Lord Thomas Howard is often confused with his elder brother, Thomas Howard, 3rd Duke of Norfolk. They were both sons of Thomas Howard, 2nd Duke of Norfolk, however Lord Thomas was the product of a second marriage, while the Duke was the son of his father's first marriage.
Imprisonment and deathEdit
Howard's niece, Queen Anne, fell from power in May 1536. This undoubtedly contributed to the King's fury when in early July 1536 he learned of the marriage contract of Lord Thomas and Lady Margaret since Lady Margaret was at the time next in the line of succession as a result of the King's bastardization of his daughters Mary and Elizabeth. The couple were committed to the Tower, and on 18 July 1536 an Act of Attainder accusing Howard of attempting to 'interrupt ympedyte and lett the seid Succession of the Crowne' was passed in both houses of Parliament. The Act sentenced Howard to death, and forbade the marriage of any member of the King's family without his permission. The death sentence was not carried out, and Lord Thomas languished in the Tower despite the fact that Lady Margaret was required to renounce their relationship by King Henry's minister Richard Cromwell. While in the Tower Lady Margaret fell ill, and the King allowed her to be moved to Syon Abbey under the supervision of the abbess. There are many reports that her illness was her pregnancy with Lord Thomas Howard's son and thus she was sent to the Abbey during her confinement. She was released from the Abbey on 29 October 1537. Howard remained in the Tower, where he caught an illness and died on 31 October 1537. There is an unsubstantiated tradition that he was poisoned. His body was given to his mother, the Dowager Duchess of Norfolk, with the stipulation that it be buried ‘without pomp’. Howard was interred at Thetford Abbey.
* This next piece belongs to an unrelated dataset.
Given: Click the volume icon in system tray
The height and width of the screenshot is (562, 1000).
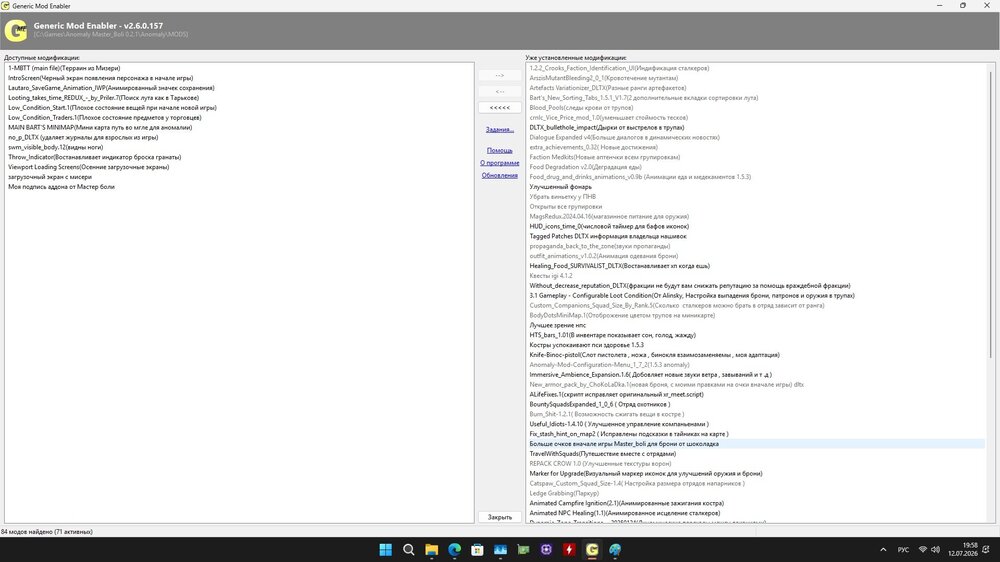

- If you be fair and fresh, am I not of your hue?
- And for my vaunt I dare well say, my blood is not untrue;
- For you yourself doth know, it is not long ago
- Sith that for love one of the race did end his life in woe,
- In Tower both strong and high, for his assured truth,
- Whereas in tears he spent his breath, alas, the more the ruth!
- This gentle beast so died, whom nothing could remove,
- But willingly to seek his death for loss of his true love.
In 1540 Lady Margaret Douglas was disgraced in a similar affair with Thomas Howard's nephew Sir Charles Howard, the son of Lord Thomas' elder half-brother Lord Edmund Howard, and a brother of Henry VIII's fifth wife, Katherine Howard.